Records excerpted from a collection
--------

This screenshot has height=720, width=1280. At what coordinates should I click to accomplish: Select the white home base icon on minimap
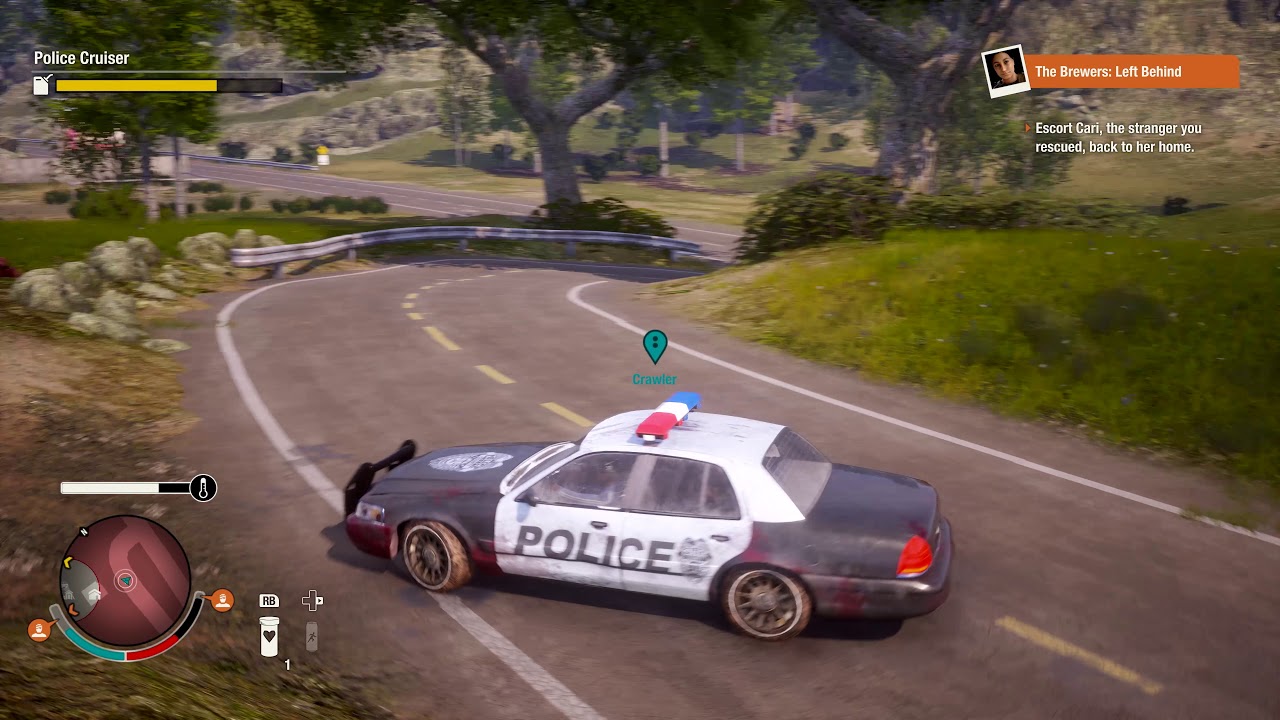[94, 591]
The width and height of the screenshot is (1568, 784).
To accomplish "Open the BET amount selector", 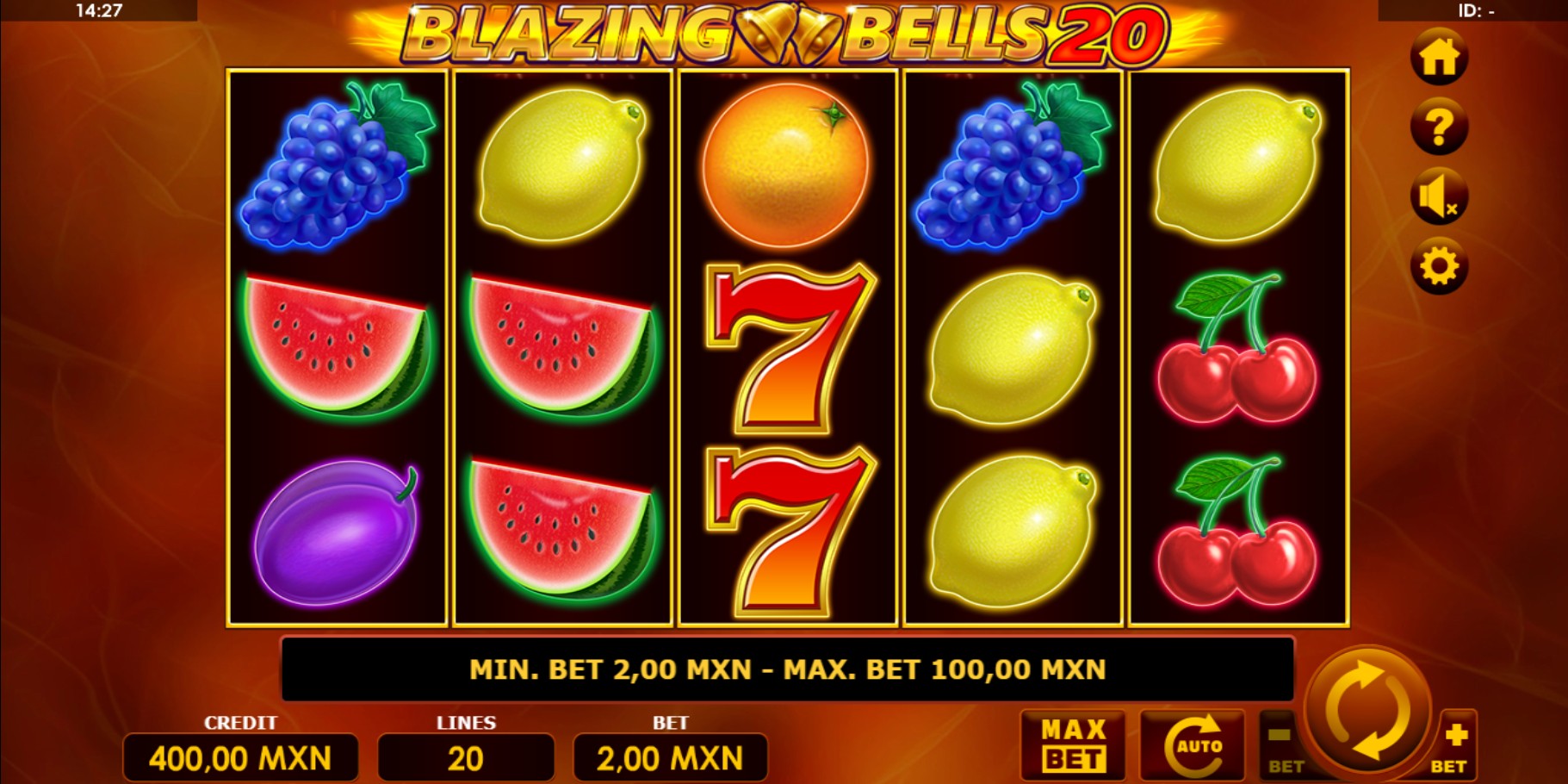I will tap(671, 756).
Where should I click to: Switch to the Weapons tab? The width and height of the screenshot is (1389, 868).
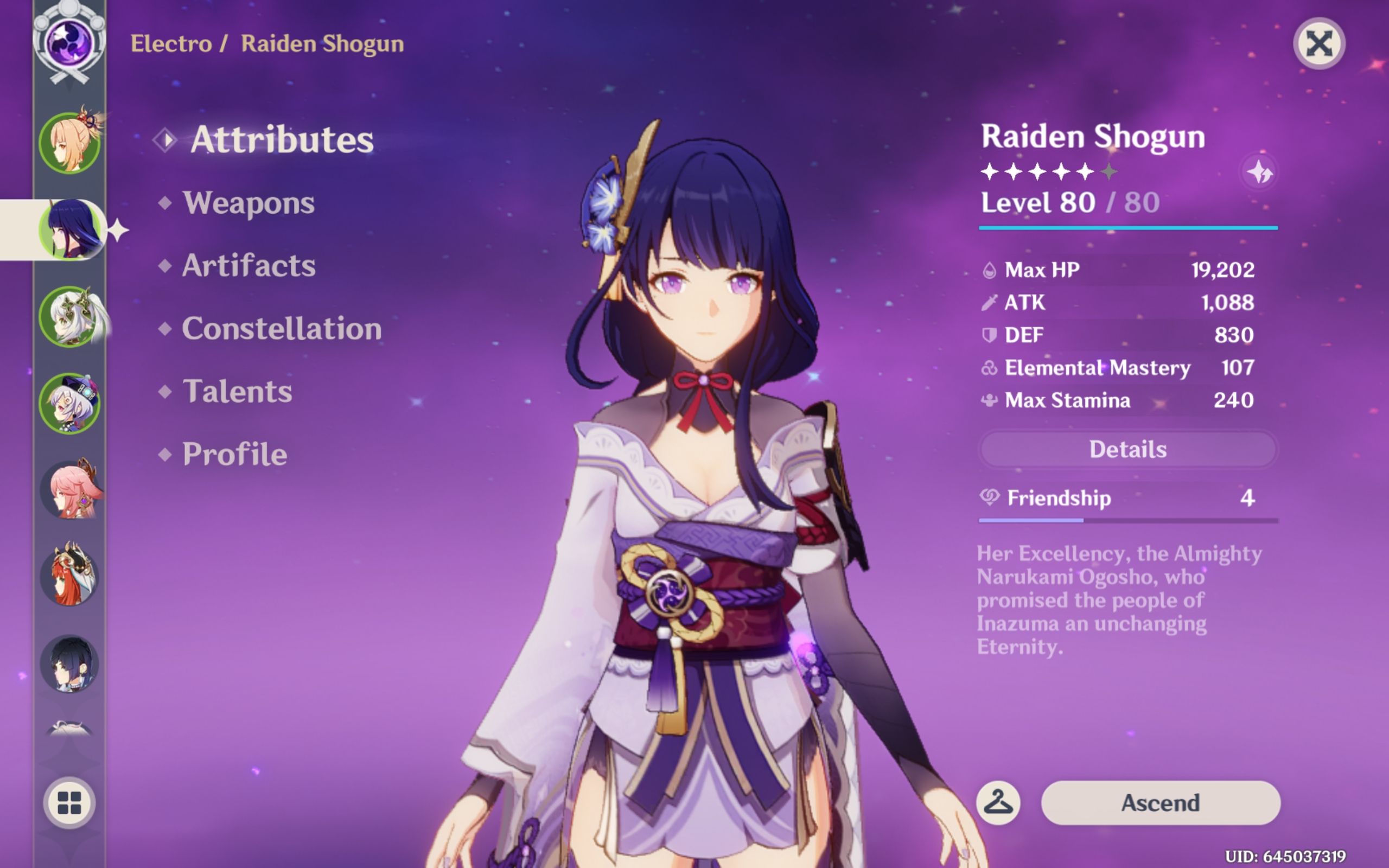coord(248,203)
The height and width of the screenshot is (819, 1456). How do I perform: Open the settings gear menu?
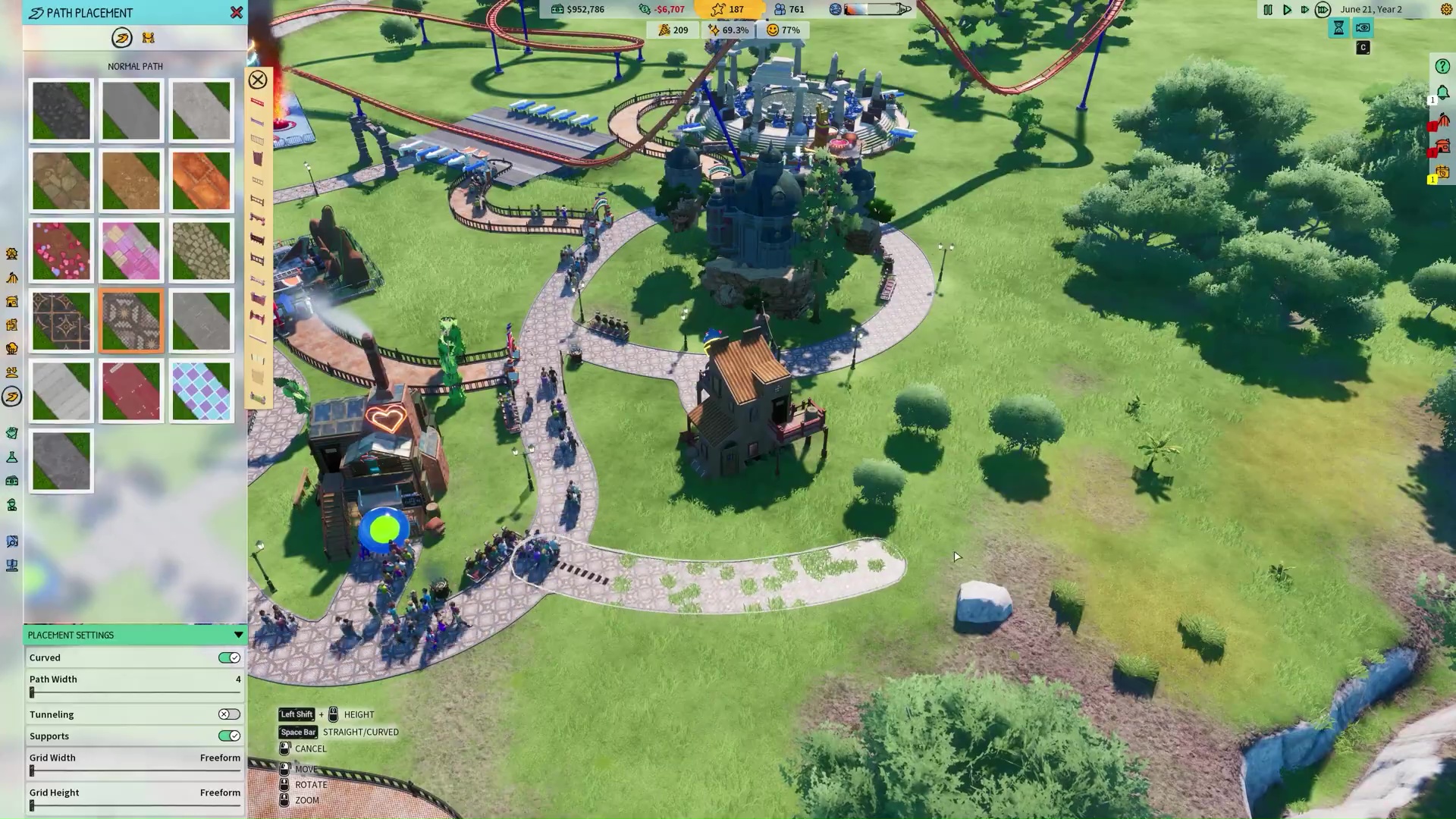point(1446,10)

--------

Format the lines from the one containing "The height and" through the end of the items as a Markdown table with the columns Row and Line. Skip blank lines and leave the pictures out.

| Row | Line |
|---|---|
| 1 | The height and width of the screenshot is (819, 1456). How do I perform: Open the settings gear menu? |
| 2 | point(1446,10) |